Herbs, perennial, tufted, 1.5–5 dm. Rhizomes densely branching. Culms few–20. Leaves basal, (1–)2–3; auricles 2–5 mm, apex acute, membranous; blade flat, 3–12 cm × 0.5–1 mm, margins entire. Inflorescences 5–40-flowered, borne congested or branch internodes ca. as long as tepals, ssomewhat loose, 1–5 cm; primary bract usually longer than inflorescence. Flowers: bracteoles 2; tepals greenish, lanceolate, 3.3–4.4 mm; outer and inner series nearly equal; stamens 6, filaments 0.5–0.9 mm, anthers 0.1–0.2 mm; style 0.1–0.2 mm. Capsules tan or light brown, 1-locular to pseudo-3-locular, ellipsoid, (3.3–)3.8–4.7 × (1.1–)1.3–1.7 mm, nearly equal to tepals. Seeds tan, ellipsoid to lunate, (0.52–)5.5–0.65(–0.7) mm, not tailed. 2n = 80.
Phenology: Flowering spring–early summer.
Habitat: Exposed or shaded sites in soils ranging from sandy to clayey under moist or drier conditions, oftentimes these sites naturally or otherwise disturbed (e.g., game or human trails)
Alta., B.C., Man., N.B., N.S., Ont., P.E.I., Que., Sask., Ala., Alaska, Ariz., Ark., Calif., Colo., Conn., Del., D.C., Fla., Ga., Idaho, Ill., Ind., Iowa, Kans., Ky., La., Maine, Md., Mass., Mich., Minn., Miss., Mo., Mont., Nebr., Nev., N.H., N.J., N.Mex., N.Y., N.C., N.Dak., Ohio, Okla., Oreg., Pa., R.I., S.C., S.Dak., Tenn., Tex., Utah, Vt., Va., Wash., W.Va., Wis., Wyo., introduced worldwide.
Juncus tenuis occurs throughout North America. It is particularly abundant in northeastern United States and eastern Canada, although infrequent in the south and west.

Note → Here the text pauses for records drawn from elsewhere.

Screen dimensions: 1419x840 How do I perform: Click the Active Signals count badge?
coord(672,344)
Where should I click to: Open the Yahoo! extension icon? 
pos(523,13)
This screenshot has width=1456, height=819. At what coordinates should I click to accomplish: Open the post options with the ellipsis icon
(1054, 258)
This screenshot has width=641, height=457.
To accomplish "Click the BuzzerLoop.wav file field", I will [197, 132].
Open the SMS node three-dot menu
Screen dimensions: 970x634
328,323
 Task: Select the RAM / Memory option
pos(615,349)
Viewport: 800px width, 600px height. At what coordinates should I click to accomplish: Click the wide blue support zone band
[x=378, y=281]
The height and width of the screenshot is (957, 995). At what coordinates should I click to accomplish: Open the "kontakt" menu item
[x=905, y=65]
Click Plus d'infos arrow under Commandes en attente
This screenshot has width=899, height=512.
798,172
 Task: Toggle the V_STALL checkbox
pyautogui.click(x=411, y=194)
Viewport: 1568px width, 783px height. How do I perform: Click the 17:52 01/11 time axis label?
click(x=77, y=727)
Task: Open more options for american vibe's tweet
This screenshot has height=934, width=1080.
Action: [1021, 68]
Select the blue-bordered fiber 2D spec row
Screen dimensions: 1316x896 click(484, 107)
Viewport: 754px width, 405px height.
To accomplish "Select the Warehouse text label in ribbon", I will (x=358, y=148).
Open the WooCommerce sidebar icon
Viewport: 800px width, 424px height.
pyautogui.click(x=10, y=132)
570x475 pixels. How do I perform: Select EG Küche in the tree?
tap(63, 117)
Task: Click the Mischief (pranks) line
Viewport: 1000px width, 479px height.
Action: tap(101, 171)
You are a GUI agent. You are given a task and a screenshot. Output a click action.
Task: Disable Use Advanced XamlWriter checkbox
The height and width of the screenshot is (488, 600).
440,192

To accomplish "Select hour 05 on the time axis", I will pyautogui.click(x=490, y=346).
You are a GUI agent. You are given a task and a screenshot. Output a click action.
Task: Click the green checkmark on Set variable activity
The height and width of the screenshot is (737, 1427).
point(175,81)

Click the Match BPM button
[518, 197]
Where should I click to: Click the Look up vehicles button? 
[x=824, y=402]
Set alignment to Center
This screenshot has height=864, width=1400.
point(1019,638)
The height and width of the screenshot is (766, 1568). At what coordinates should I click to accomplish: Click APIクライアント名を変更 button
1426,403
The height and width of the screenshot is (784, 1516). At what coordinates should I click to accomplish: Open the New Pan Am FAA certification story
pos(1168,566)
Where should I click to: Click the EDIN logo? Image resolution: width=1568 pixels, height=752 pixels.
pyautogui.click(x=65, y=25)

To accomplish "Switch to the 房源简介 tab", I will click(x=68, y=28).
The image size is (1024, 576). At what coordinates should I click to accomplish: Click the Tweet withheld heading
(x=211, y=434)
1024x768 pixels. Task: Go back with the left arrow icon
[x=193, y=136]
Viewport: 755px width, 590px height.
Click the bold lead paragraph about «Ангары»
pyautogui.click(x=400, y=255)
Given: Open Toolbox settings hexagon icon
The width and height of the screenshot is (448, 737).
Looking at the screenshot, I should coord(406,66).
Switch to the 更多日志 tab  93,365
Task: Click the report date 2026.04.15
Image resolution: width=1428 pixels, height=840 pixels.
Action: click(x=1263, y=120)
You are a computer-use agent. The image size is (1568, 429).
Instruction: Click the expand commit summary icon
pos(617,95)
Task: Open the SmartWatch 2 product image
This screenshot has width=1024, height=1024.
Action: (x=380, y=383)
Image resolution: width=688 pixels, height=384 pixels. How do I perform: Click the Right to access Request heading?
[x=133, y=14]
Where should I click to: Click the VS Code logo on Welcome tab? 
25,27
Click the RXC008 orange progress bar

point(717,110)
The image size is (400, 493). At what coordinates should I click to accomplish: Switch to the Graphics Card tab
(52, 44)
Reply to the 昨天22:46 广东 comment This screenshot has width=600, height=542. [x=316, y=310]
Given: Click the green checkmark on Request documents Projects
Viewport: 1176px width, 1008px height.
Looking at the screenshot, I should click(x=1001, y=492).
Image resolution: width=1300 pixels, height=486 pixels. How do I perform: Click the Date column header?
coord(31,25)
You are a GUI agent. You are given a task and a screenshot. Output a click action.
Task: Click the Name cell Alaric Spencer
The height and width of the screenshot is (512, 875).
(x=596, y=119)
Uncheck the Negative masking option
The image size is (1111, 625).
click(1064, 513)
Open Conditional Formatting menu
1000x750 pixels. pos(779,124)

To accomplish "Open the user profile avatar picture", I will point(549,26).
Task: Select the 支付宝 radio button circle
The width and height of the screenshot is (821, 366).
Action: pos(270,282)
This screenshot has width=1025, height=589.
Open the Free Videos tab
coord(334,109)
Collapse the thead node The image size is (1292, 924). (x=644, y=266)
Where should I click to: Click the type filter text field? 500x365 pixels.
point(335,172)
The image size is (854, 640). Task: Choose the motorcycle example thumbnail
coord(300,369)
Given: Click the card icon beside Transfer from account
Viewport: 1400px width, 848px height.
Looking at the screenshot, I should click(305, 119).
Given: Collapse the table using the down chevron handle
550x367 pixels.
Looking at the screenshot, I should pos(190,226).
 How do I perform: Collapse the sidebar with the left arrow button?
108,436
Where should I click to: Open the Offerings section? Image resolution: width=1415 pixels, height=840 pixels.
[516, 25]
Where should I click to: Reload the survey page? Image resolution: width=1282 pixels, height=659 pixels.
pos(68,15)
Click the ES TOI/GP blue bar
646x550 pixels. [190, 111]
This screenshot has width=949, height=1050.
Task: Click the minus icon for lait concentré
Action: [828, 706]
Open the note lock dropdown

Through the use of isozyme electrophoresis, hybridization can be demonstrated between various members of the Juncus tenuis complex, including Juncus tenuis, J. anthelatus, J. interior, J. secundus, and J. dichotomus (R. E. Brooks, unpubl.). Juncus ××oronensis is thought to be a hybrid between J. tenuis and J. vaseyi in the northeast.